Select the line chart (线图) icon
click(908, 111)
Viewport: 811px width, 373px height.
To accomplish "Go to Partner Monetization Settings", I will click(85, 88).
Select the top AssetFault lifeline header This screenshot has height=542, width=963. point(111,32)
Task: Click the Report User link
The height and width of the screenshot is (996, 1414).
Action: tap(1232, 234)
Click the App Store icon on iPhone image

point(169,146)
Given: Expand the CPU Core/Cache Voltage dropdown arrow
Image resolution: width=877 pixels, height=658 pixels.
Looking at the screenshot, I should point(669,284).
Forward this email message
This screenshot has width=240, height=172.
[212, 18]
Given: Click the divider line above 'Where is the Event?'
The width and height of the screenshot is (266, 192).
- - -
**Problem to solve**
Write out an exact copy of every record shown above.

**Completed task**
Select the line chart (线图) icon
click(908, 111)
Viewport: 811px width, 373px height.
To accomplish "Go to Partner Monetization Settings", I will click(85, 88).
Select the top AssetFault lifeline header This screenshot has height=542, width=963. point(111,32)
Task: Click the Report User link
The height and width of the screenshot is (996, 1414).
Action: tap(1232, 234)
Click the App Store icon on iPhone image

point(169,146)
Given: Expand the CPU Core/Cache Voltage dropdown arrow
Image resolution: width=877 pixels, height=658 pixels.
Looking at the screenshot, I should point(669,284).
Forward this email message
This screenshot has width=240, height=172.
[212, 18]
Given: Click the divider line above 'Where is the Event?'
The width and height of the screenshot is (266, 192).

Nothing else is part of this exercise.